Re: [PATCH v2] make buffer_locked provide an acquire semantics

From: Paul E. McKenney
Date: Sun Jul 31 2022 - 13:32:40 EST


On Sun, Jul 31, 2022 at 09:51:47AM -0700, Linus Torvalds wrote:
> [ Will and Paul, question for you below ]
>
> On Sun, Jul 31, 2022 at 8:08 AM Mikulas Patocka <mpatocka@xxxxxxxxxx> wrote:
> >
> > Also, there is this pattern present several times:
> > wait_on_buffer(bh);
> > if (!buffer_uptodate(bh))
> > err = -EIO;
> > It may be possible that buffer_uptodate is executed before wait_on_buffer
> > and it may return spurious error.
>
> I'm not convinced that's actually valid.
>
> They are testing the same memory location, and I don't think our
> memory ordering model allows for _that_ to be out-of-order. Memory
> barriers are for accesses to different memory locations.

Yes, aligned same-sized marked accesses to a given location are always
executed so as to be consistent with some global order. Please note the
"marked accesses". The compiler can rearrange unmarked reads and in
some cases can discard unmarked writes. For more information, please
see tools/memory-model/Documentation/recipes.txt's "Single CPU or single
memory location" section.

> Even alpha is specified to be locally ordered wrt *one* memory
> location, including for reads (See table 5-1: "Processor issue order",
> and also 5.6.2.2: "Litmus test 2"). So if a previous read has seen a
> new value, a subsequent read is not allowed to see an older one - even
> without a memory barrier.
>
> Will, Paul? Maybe that's only for overlapping loads/stores, not for
> loads/loads. Because maybe alpha for once isn't the weakest possible
> ordering.

The "bad boy" in this case is Itanium, which can do some VLIW reordering
of accesses. Or could, I am not sure that newer Itanium hardware
does this. But this is why Itanium compilers made volatile loads use
the ld,acq instruction.

Which means that aligned same-sized marked accesses to a single location
really do execute consistently with some global ordering, even on Itanium.

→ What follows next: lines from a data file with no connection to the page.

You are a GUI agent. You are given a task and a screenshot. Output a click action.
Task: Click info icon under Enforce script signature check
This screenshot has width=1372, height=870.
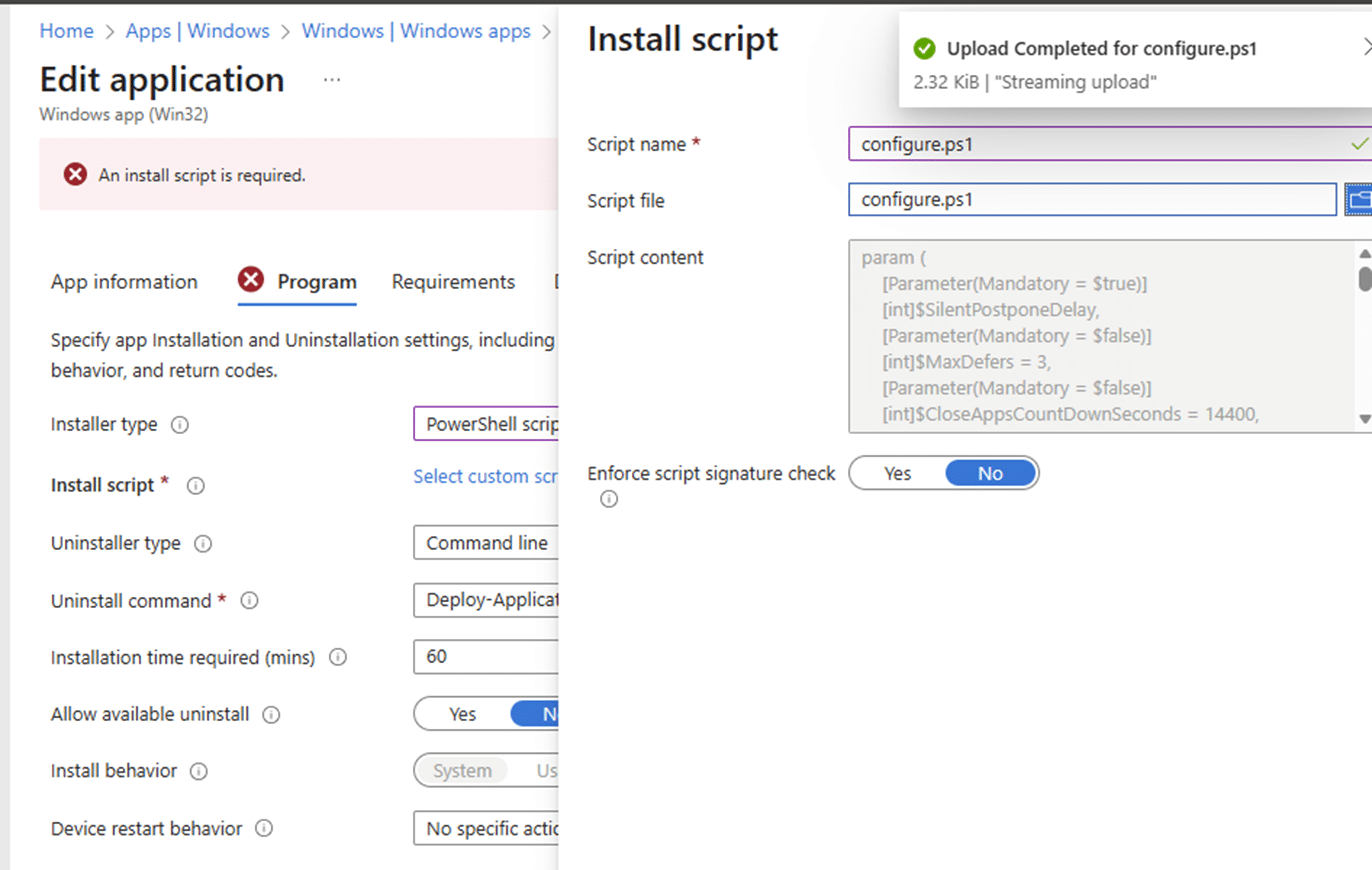coord(608,499)
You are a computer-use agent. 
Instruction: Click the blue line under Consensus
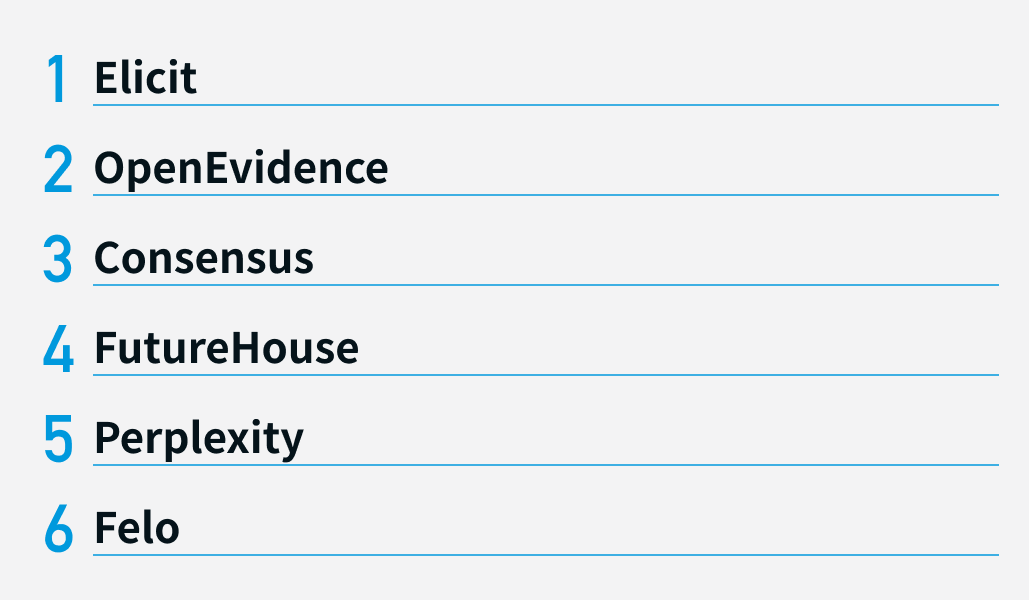click(x=546, y=285)
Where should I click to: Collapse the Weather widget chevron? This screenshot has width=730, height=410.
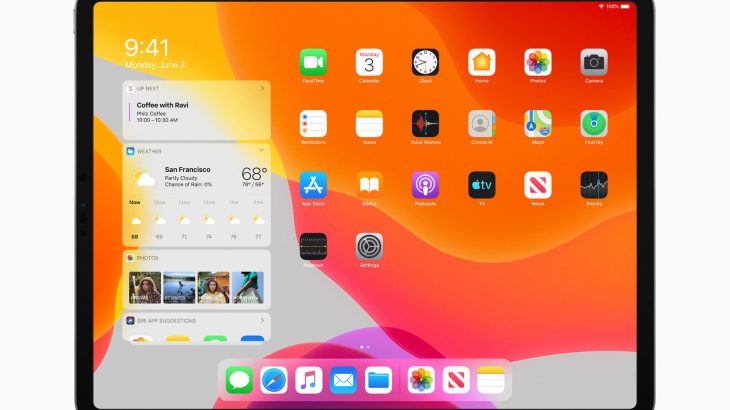pos(261,150)
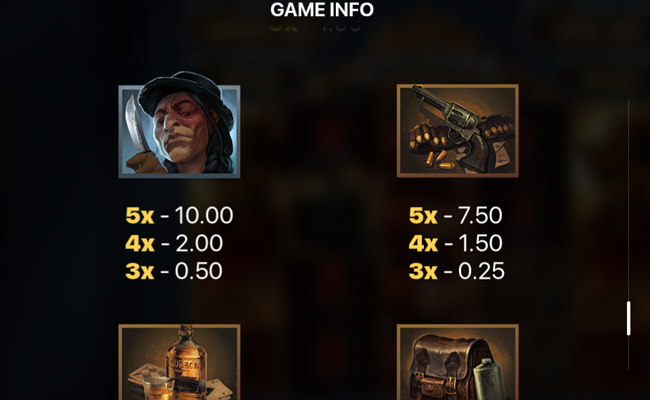Click the yellow 3x label under knife man
The width and height of the screenshot is (650, 400).
[x=140, y=271]
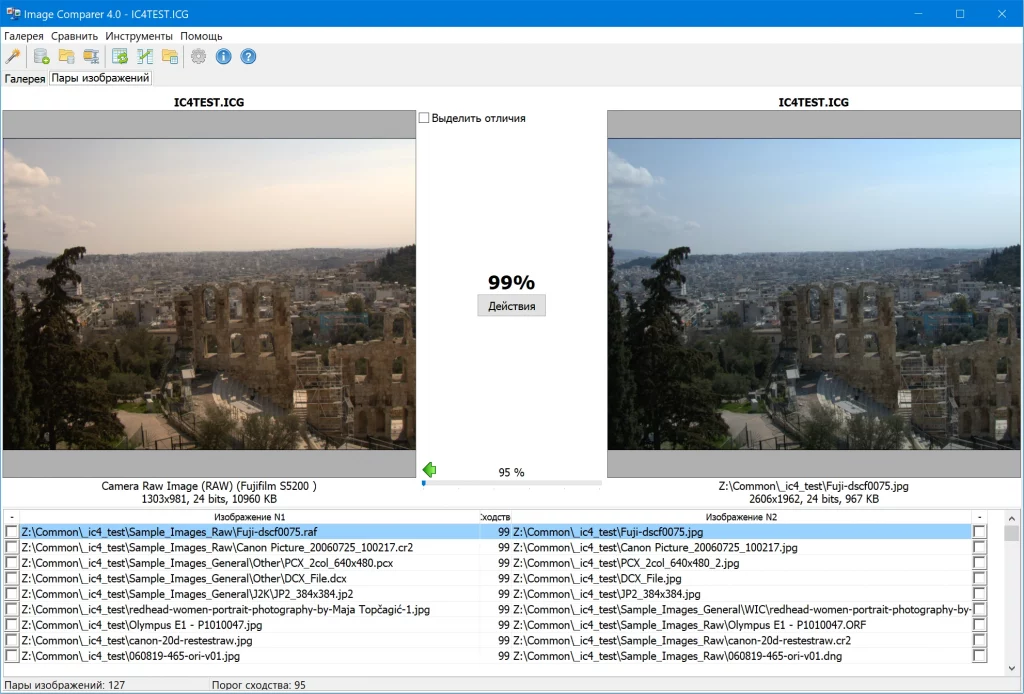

That said, I confess that I am having a hard time finding the
buffer_locked() definition. So if buffer_locked() uses normal C-language
accesses to sample the BH_Lock bit of the ->b_state field, then yes,
there could be a problem. The compiler would then be free to reorder
calls to buffer_locked() because it could then assume that no other
thread was touching that ->b_state field.

> I didn't find this actually in our documentation, so maybe other
> architectures allow it? Our docs talk about "overlapping loads and
> stores", and maybe that was meant to imply that "load overlaps with
> load" case, but it really reads like load-vs-store, not load-vs-load.

I placed the relevant text from recipes.txt at the end of this email.

> But the patch looks fine, though I agree that the ordering in
> __wait_on_buffer should probably be moved into
> wait_on_bit/wait_on_bit_io.
>
> And would we perhaps want the bitops to have the different ordering
> versions? Like "set_bit_release()" and "test_bit_acquire()"? That
> would seem to be (a) cleaner and (b) possibly generate better code for
> architectures where that makes a difference?

As always, I defer to the architecture maintainers on this one.

Thanx, Paul

------------------------------------------------------------------------

Single CPU or single memory location
------------------------------------

If there is only one CPU on the one hand or only one variable
on the other, the code will execute in order. There are (as
usual) some things to be careful of:

1. Some aspects of the C language are unordered. For example,
in the expression "f(x) + g(y)", the order in which f and g are
called is not defined; the object code is allowed to use either
order or even to interleave the computations.

2. Compilers are permitted to use the "as-if" rule. That is, a
compiler can emit whatever code it likes for normal accesses,
as long as the results of a single-threaded execution appear
just as if the compiler had followed all the relevant rules.
To see this, compile with a high level of optimization and run
the debugger on the resulting binary.

3. If there is only one variable but multiple CPUs, that variable
must be properly aligned and all accesses to that variable must
be full sized. Variables that straddle cachelines or pages void
your full-ordering warranty, as do undersized accesses that load
from or store to only part of the variable.

4. If there are multiple CPUs, accesses to shared variables should
use READ_ONCE() and WRITE_ONCE() or stronger to prevent load/store
tearing, load/store fusing, and invented loads and stores.
There are exceptions to this rule, including:

i. When there is no possibility of a given shared variable
being updated by some other CPU, for example, while
holding the update-side lock, reads from that variable
need not use READ_ONCE().

ii. When there is no possibility of a given shared variable
being either read or updated by other CPUs, for example,
when running during early boot, reads from that variable
need not use READ_ONCE() and writes to that variable
need not use WRITE_ONCE().